SUPPLIED TEXT:
Editor’s note: The following is an open letter to the Texas A&M community written by educators and supporters of the Women’s and Gender Studies program.
Although The Battalion is publishing the letter, it does not reflect the official opinion of the publication. The full text of the letter is below:
We write this letter as private citizens and educators exercising our First Amendment right to express our opinion on a matter of public concern.
On Jan. 30, Texas A&M learned that Interim President Tommy Williams ordered the closing of the Women’s and Gender Studies curricular programs. This announcement was surprising because the elimination of WGST came outside of the ordinary program review process.
For 38 years, the WGST program has served thousands of students — undergraduate majors and minors, graduate certificate students and many others who take WGST courses as electives to enhance their degree programs in nearly every academic field at the university. WGST graduates are entrepreneurs, doctors, nurses, therapists, lawyers, social workers, business owners and educators. They work in academic, nonprofit and private industries to address pressing social issues such as human rights abuses, sexual violence, maternal mortality, maternal-child health and wellness, LGBTQ rights, reproductive healthcare and global gender disparities in health, wealth, food and housing. Eliminating WGST curricular programs does not magically eliminate these social problems; it only makes Aggies less equipped to address them.
The WGST curriculum — one deeply responsive to and engaged with historical and contemporary issues of social and moral significance — has been determined, by Williams, to be at odds with A&M University System Policy 08.01. This policy was recently re-written to censor instruction related to gender identity, sexual orientation and so-called “race ideology” and “gender ideology.” It is a policy without academic justification or grounding, and it overrides definitions established in dictionaries, scholarship and broadly recognized reference works. We collectively condemn the revised System policy because it violates academic freedom and relies on distorted definitions to do so.
TAMU has already received negative attention from national and international media. Even prominent Aggie donors such as Jon Hagler, Class of ‘58, spoke against the dissolution of WGST and the implementation of 08.01 urging Aggies to “decisively defeat the excessive politicization of this wonderful university.” Hagler also points out that System leadership, in their attempts to score points with powerful politicians, dismiss students’ capability of independent thought and severely undermine A&M’s democratic foundations by allowing an extraordinary level of external control over university curricula and processes. This kind of control also ignores the curricular expertise of faculty across the university. WGST faculty have received numerous scholarly, teaching and service awards, and they lead with integrity in their fields, in their colleges and in their departments.

TO DO:
1/ According to the open letter, for how many years has the WGST program served students?
2/ Copy the open letter from the words "Editor’s note: The" and stop after "program review process.", switching "surprising" to "unexpected".
The entries that come next are separate material.

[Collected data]
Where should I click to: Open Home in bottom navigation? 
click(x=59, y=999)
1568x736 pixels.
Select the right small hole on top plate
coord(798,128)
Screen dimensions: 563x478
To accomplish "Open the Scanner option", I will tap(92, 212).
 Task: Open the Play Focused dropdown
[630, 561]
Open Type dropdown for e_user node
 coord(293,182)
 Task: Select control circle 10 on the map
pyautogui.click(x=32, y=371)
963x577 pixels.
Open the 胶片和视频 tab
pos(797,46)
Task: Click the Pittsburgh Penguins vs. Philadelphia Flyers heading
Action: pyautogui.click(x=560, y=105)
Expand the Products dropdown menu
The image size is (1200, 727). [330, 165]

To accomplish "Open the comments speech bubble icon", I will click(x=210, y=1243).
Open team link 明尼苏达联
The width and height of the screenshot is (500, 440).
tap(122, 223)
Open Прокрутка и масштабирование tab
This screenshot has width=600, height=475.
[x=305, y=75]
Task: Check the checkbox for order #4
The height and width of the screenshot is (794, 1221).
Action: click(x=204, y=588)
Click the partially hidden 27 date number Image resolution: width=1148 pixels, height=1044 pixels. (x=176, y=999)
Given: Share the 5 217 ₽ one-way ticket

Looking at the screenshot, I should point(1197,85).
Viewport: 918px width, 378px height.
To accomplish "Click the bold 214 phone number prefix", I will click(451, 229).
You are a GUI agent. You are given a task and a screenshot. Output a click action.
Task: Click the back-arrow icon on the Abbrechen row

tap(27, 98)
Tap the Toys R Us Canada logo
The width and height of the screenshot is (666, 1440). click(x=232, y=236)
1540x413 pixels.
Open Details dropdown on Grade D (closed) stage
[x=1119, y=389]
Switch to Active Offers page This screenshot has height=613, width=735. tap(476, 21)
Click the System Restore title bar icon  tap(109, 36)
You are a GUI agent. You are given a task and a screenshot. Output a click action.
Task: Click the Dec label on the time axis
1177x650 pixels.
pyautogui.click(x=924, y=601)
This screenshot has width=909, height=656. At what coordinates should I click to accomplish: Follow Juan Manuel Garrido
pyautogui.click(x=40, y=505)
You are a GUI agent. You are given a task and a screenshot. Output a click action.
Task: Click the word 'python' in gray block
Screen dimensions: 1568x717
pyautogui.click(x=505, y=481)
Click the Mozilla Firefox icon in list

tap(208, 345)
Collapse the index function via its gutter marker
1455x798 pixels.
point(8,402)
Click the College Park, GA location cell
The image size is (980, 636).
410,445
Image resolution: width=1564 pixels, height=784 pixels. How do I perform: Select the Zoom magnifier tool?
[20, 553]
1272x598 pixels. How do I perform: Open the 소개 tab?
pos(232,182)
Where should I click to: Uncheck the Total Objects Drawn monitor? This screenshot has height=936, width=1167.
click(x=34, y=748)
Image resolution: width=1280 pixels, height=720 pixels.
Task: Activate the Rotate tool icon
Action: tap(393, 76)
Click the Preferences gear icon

ANSWERS TO THIS EXERCISE:
1/ 38 years.

2/
Editor’s note: The following is an open letter to the Texas A&M community written by educators and supporters of the Women’s and Gender Studies program.
Although The Battalion is publishing the letter, it does not reflect the official opinion of the publication. The full text of the letter is below:
We write this letter as private citizens and educators exercising our First Amendment right to express our opinion on a matter of public concern.
On Jan. 30, Texas A&M learned that Interim President Tommy Williams ordered the closing of the Women’s and Gender Studies curricular programs. This announcement was unexpected because the elimination of WGST came outside of the ordinary program review process.